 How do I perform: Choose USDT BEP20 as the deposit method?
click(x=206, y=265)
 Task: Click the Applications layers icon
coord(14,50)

════════════════

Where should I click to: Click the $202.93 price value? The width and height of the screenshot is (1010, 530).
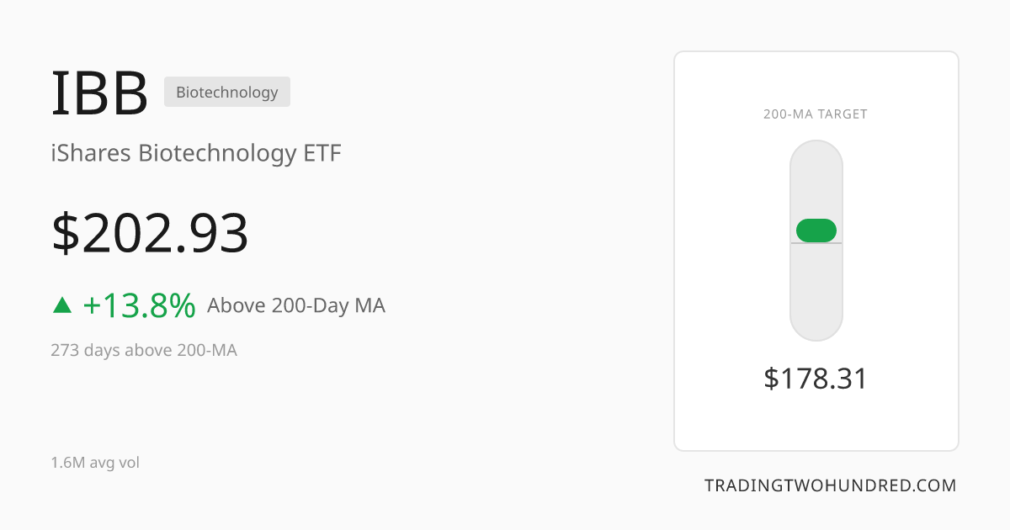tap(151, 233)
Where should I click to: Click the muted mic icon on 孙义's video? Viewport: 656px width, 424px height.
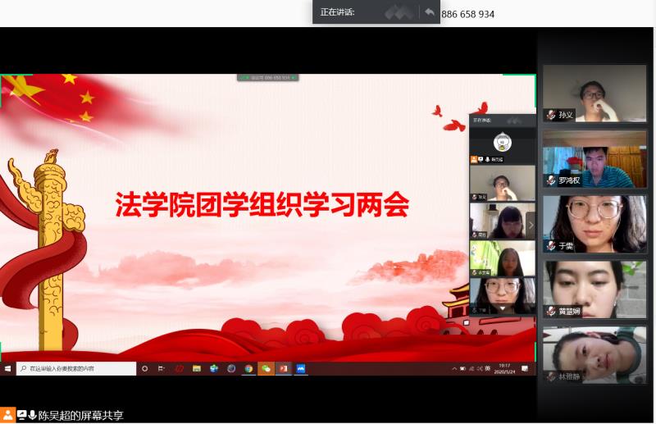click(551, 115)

════════════════

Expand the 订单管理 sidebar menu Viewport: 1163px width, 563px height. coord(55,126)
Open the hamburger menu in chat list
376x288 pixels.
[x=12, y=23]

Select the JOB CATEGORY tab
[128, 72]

════════════════

• **WHAT YOU NEED TO DO**
Say how many lines of the listing above include the word "menu", and give no other text.

• **WRITTEN RESPONSE**
2